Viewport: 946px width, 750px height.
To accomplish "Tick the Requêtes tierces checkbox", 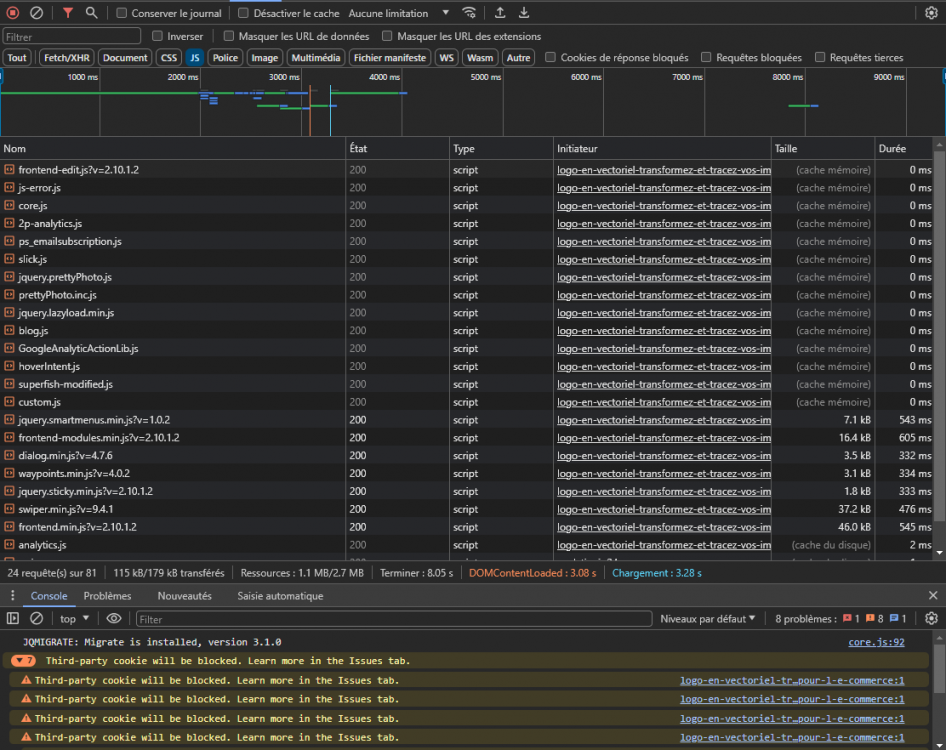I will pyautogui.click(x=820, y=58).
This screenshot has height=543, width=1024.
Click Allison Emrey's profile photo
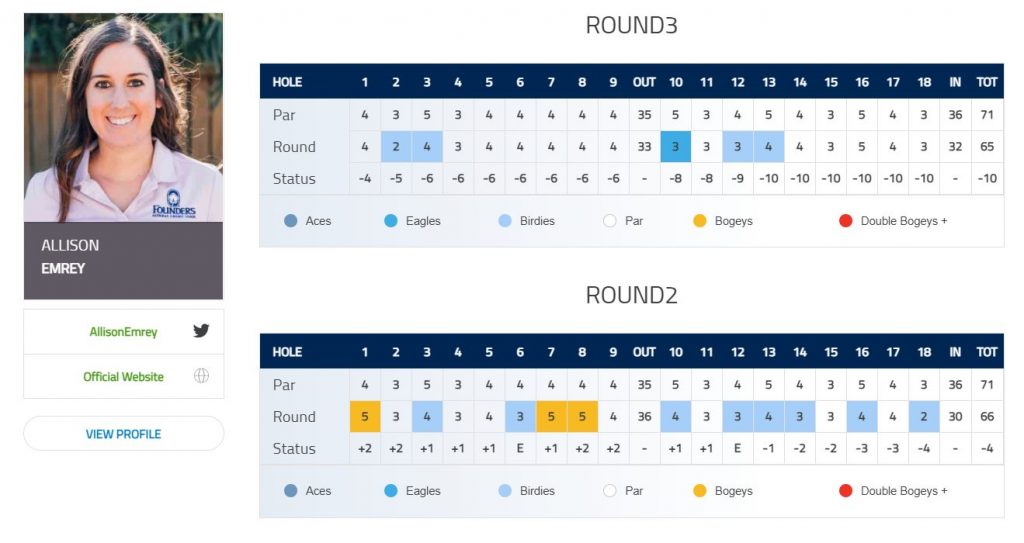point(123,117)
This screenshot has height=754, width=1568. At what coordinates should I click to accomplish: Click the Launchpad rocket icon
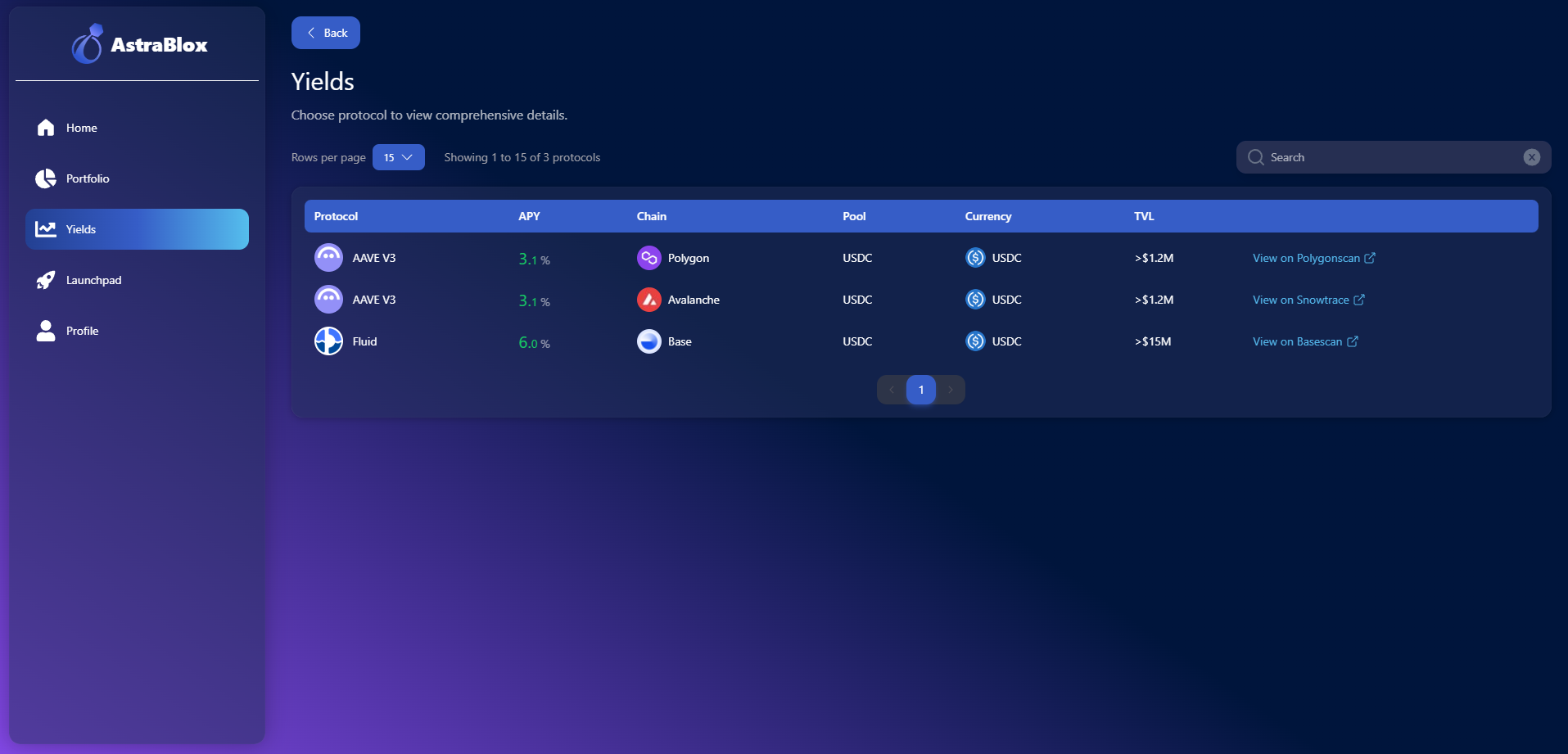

Exercise goal
Lay out everything from the line containing "This screenshot has height=543, width=1024." down to the end of the records as a Markdown table with columns named Row and Text: a row number and the line, with blank lines skipped and the pictures left out.

Solved exercise
| Row | Text |
|---|---|
| 1 | This screenshot has height=543, width=1024. |
| 2 | Click Allison Emrey's profile photo |
| 3 | point(123,117) |
| 4 | This screenshot has height=754, width=1568. At what coordinates should I click to accomplish: Click the Launchpad rocket icon |